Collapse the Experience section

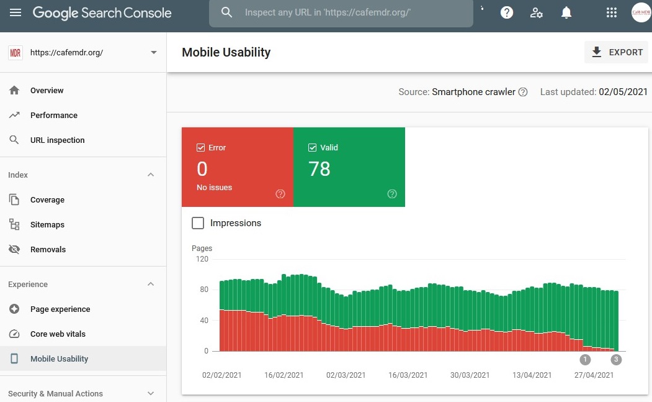(x=151, y=285)
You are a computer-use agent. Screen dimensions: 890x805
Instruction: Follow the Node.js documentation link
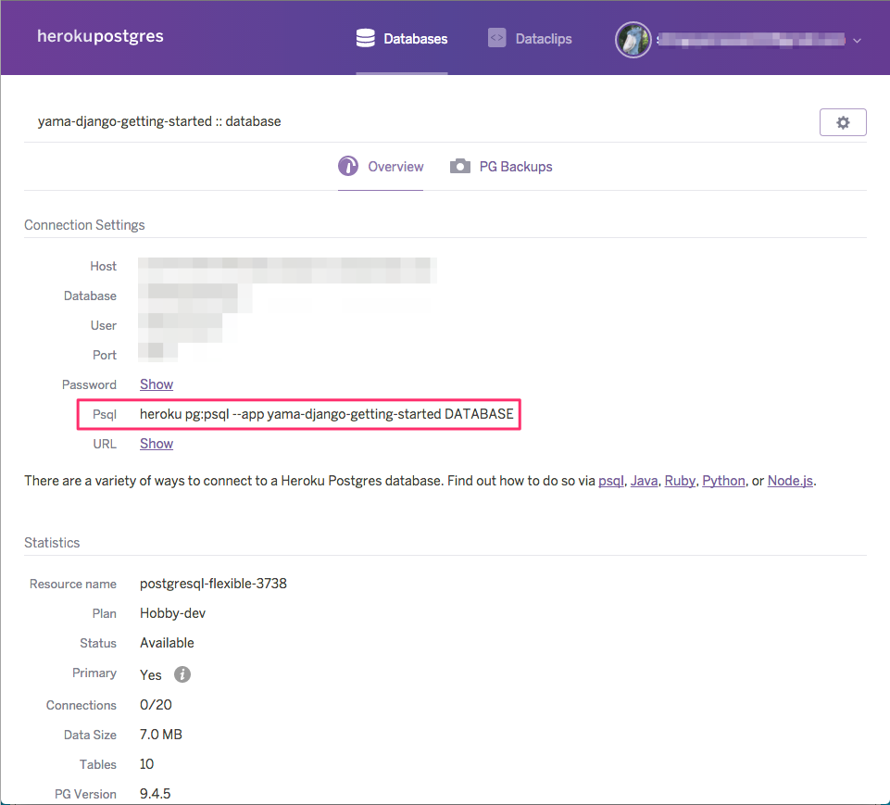[x=789, y=480]
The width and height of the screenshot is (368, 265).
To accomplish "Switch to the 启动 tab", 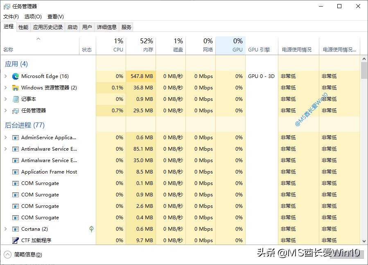I will coord(72,27).
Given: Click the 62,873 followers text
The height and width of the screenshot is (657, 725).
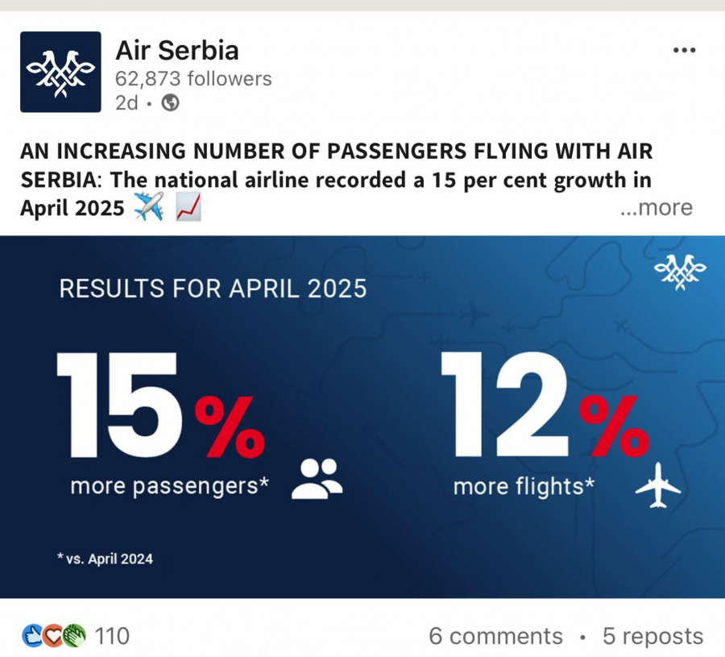Looking at the screenshot, I should click(193, 79).
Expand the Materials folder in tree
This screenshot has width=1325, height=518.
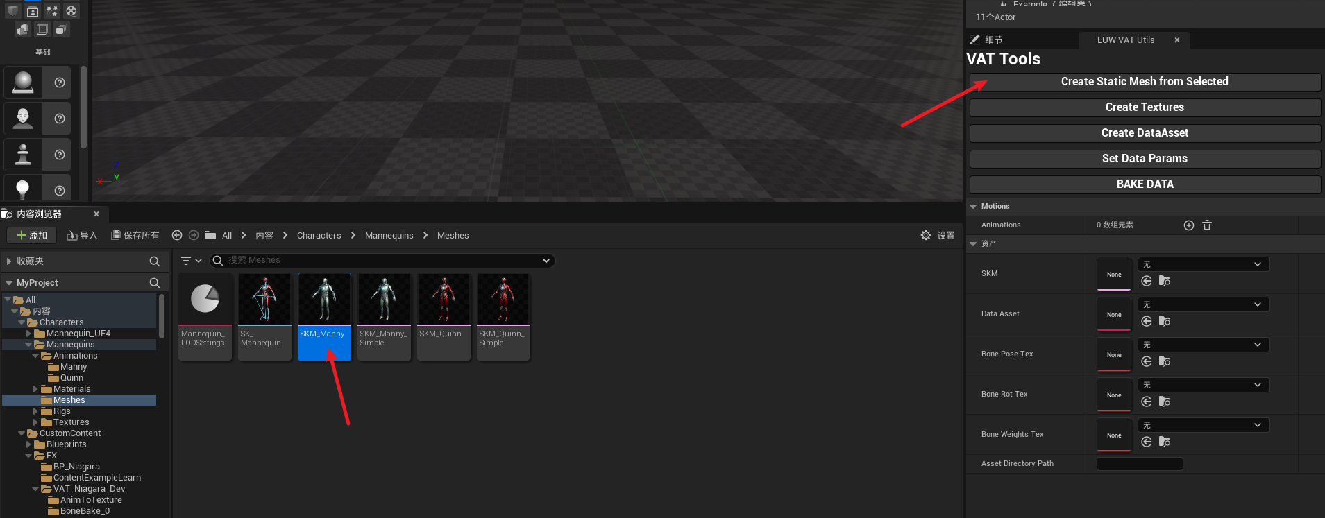click(x=35, y=389)
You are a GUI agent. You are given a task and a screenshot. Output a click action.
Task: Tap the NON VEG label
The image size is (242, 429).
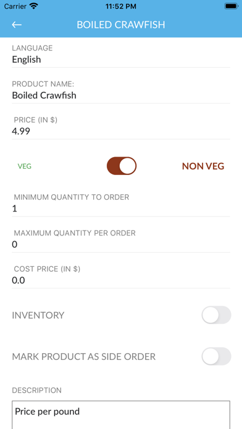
+-------+
▶ _YOUR ASSIGNMENT_
Looking at the listing above, which lines hold "agent"? Copy every such line.

▶ _EXERCISE RESULT_
You are a computer-use agent. Screen dimensions: 890x805
You are a GUI agent. You are given a task and a screenshot. Output a click action.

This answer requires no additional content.